В период бурного всплеска во Франции интереса к русской литературе именно франкоязычные литераторы польского происхождения особо активно выступали и как переводчики, и как критики, и как изощренные импресарио. Помогали в налаживании контактов между русскими писателями и ведущими французскими газетами, журналами («Mercure de France», «Journal des Débats», «Revue des Deux Mondes» и др.) и издательскими домами, в освоении парижской социокультурной и литературной среды. Они зачастую участвовали в применении новейших методов рекламы русской литературной продукции, в продвижении ее авторов на европейских книжных рынках, в разнообразных «имиджевых акциях» и «пиаровских ходах», содействовали в поисках выхода на наиболее влиятельных критиков и переводчиков «со связями» в европейском литературном истеблишменте.
Среди наиболее активных литературных деятелей такого рода и писатель-критик Станислав Ржевуский; и едва ли не главный переводчик на французский А. М. Горького и Л. Н. Андреева социалист Сергей Перский; и чрезвычайно плодовитый Илья Гальперин-Каминский, основатель газеты «Le Franco-Russe», знакомивший парижского читателя с образцами русской словесности, прежде всего с новейшими сочинениями Л. Н. Толстого, крайне предприимчивый человек с весьма сомнительной профессиональной репутацией при жизни, зато современной энциклопедией провозглашенный титулованным «принцем переводчиков» (его именем была названа ежегодная премия за лучший литературный перевод во Франции) [20, p. 158]. И российский дипломат польского происхождения граф М. Э. Прозор, эстет, переводчик и популяризатор Х. Ибсена и Д. С. Мережковского, выступавший во франкоязычной печати под именем Maurice Prozor. Наконец, к той же когорте принадлежал и главный герой нашей статьи, один из ведущих парижских критиков религиозно-символистской ориентации Теодор Стефан Выжевский, писавший под галлицизированным именем Теодора де Визева.

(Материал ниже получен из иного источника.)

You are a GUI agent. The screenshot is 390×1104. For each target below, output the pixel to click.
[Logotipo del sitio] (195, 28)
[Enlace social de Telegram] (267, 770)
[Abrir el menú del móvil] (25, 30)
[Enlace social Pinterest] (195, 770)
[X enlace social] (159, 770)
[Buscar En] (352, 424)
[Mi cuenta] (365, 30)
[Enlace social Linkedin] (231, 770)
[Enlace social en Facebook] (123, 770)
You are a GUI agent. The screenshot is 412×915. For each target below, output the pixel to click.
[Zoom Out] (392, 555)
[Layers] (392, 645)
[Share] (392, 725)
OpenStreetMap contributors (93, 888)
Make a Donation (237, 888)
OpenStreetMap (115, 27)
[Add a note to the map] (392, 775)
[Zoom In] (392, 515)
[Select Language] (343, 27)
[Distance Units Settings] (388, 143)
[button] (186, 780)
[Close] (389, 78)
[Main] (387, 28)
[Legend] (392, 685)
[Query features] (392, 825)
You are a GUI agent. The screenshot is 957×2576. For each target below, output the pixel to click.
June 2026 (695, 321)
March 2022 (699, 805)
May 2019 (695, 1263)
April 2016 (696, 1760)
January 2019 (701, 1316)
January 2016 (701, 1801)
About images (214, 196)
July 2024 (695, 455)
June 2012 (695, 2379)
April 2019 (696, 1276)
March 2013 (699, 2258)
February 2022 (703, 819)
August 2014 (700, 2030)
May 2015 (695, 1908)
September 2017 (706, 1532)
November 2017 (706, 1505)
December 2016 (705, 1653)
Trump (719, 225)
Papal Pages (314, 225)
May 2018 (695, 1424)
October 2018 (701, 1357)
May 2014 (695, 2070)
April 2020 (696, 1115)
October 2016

Эти литераторы польского происхождения сыграли значимую роль и в становлении репутации русской классики во Франции, и в формировании образа новейшей отечественной литературы на Западе. Целостное иллюстрирование этого тезиса потребовало бы представления обширной панорамы литературных фактов, не укладывающейся в рамки данной работы. Поэтому ограничимся лишь одним репрезентативным примером, демонстрирующим характерные закономерности подобного литературного посредничества на показательном материале, который одновременно воплощал собой и «классичное», и «новаторское». Речь пойдет о работе Выжевского с текстами «живого классика» — Л. Н. Толстого, которые при этом стали фактами остроактуального литературного процесса. Нас будут интересовать эпизоды 1898-1900 гг., связанные с выполненными Визева переводами на французский трактата «Что такое искусство?» и ро-
мана «Воскресение», публикация которого ознаменовала собой едва ли не ключевое событие парижской, да и европейской литературной жизни на самом изломе столетий.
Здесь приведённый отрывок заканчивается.